**WORK ITEM:**
In the records below, find every line that contains "pixels" and list it.
○ ○ ○
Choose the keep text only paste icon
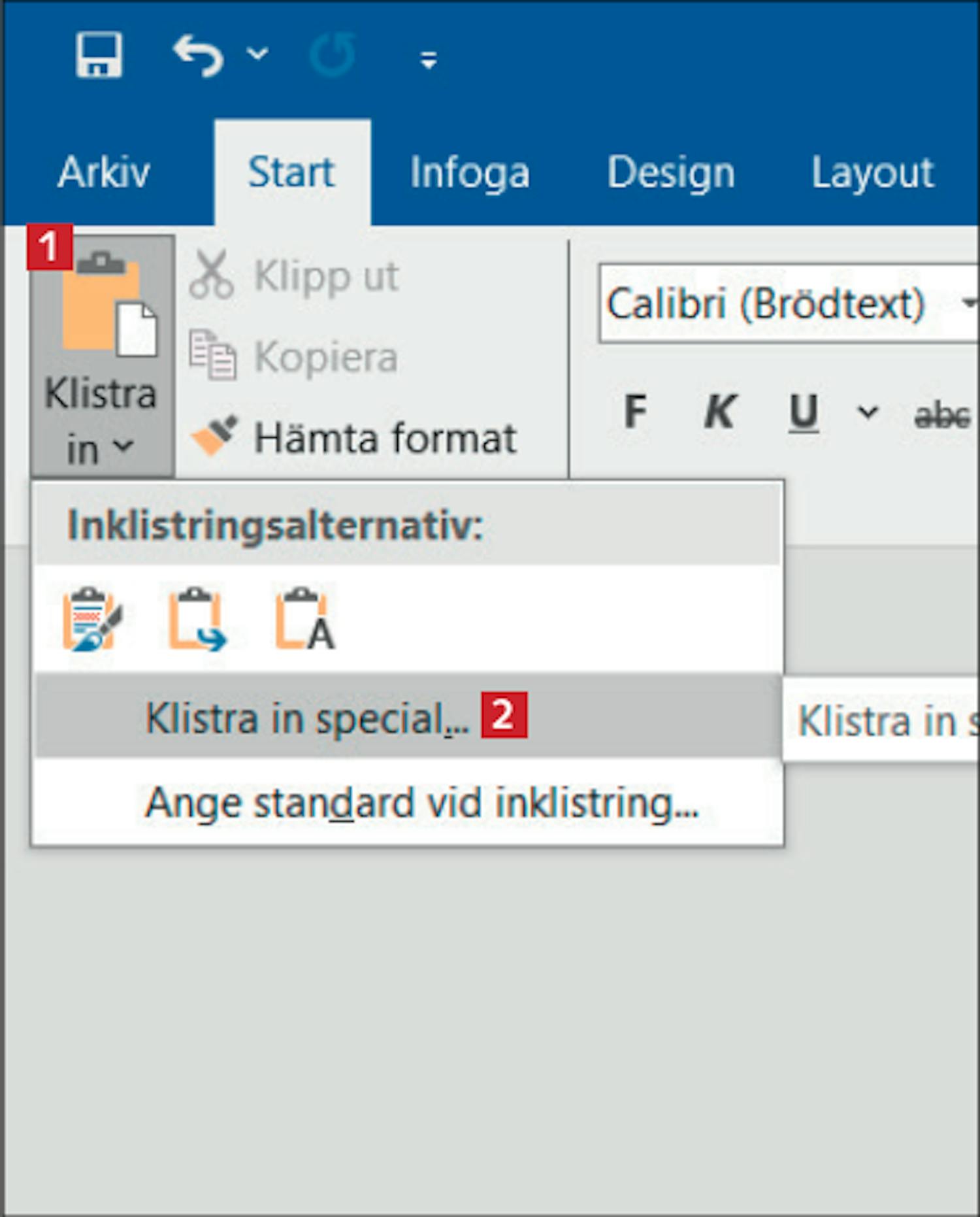Viewport: 980px width, 1217px height. coord(304,619)
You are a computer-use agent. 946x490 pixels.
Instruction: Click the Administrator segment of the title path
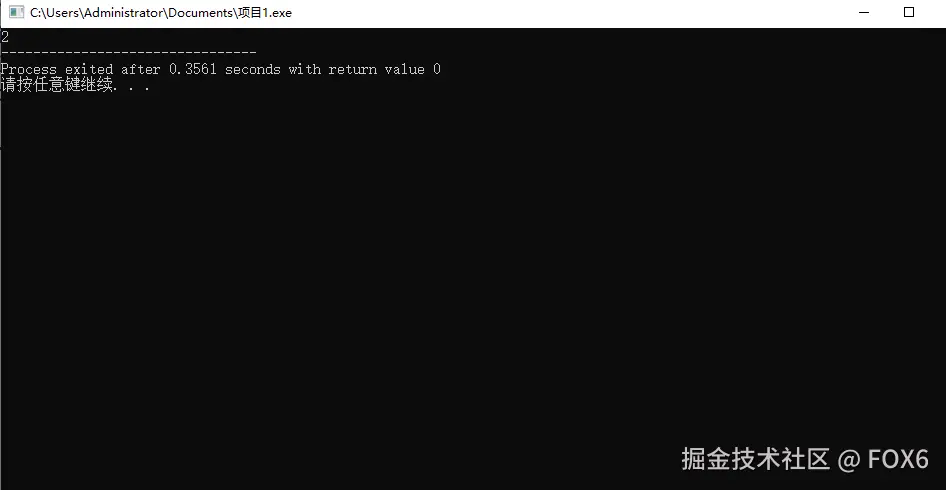point(124,13)
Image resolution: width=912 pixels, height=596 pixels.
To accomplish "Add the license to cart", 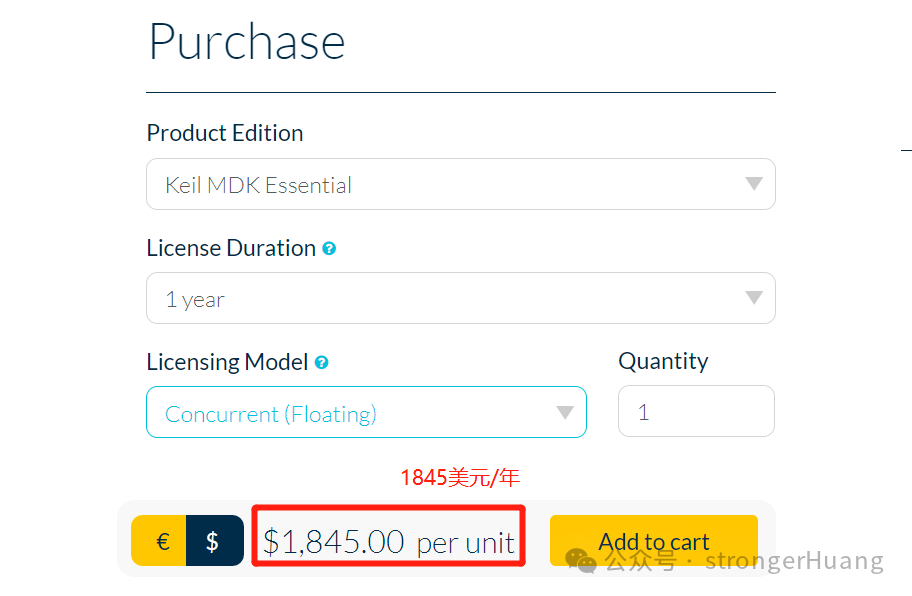I will pos(654,541).
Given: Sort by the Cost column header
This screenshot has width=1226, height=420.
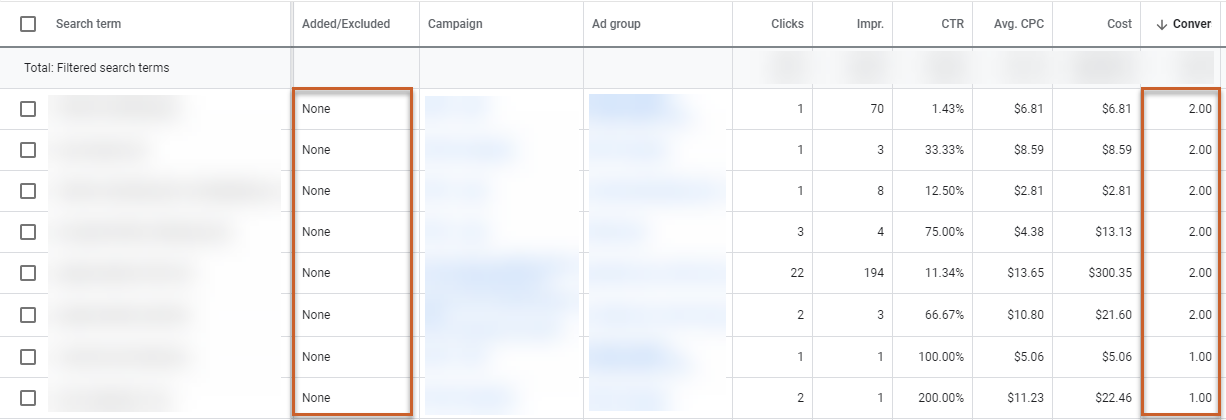Looking at the screenshot, I should tap(1119, 24).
○ ○ ○
**WRITTEN ANSWER:**
You are a computer-use agent. 946x490 pixels.
Image resolution: width=912 pixels, height=596 pixels.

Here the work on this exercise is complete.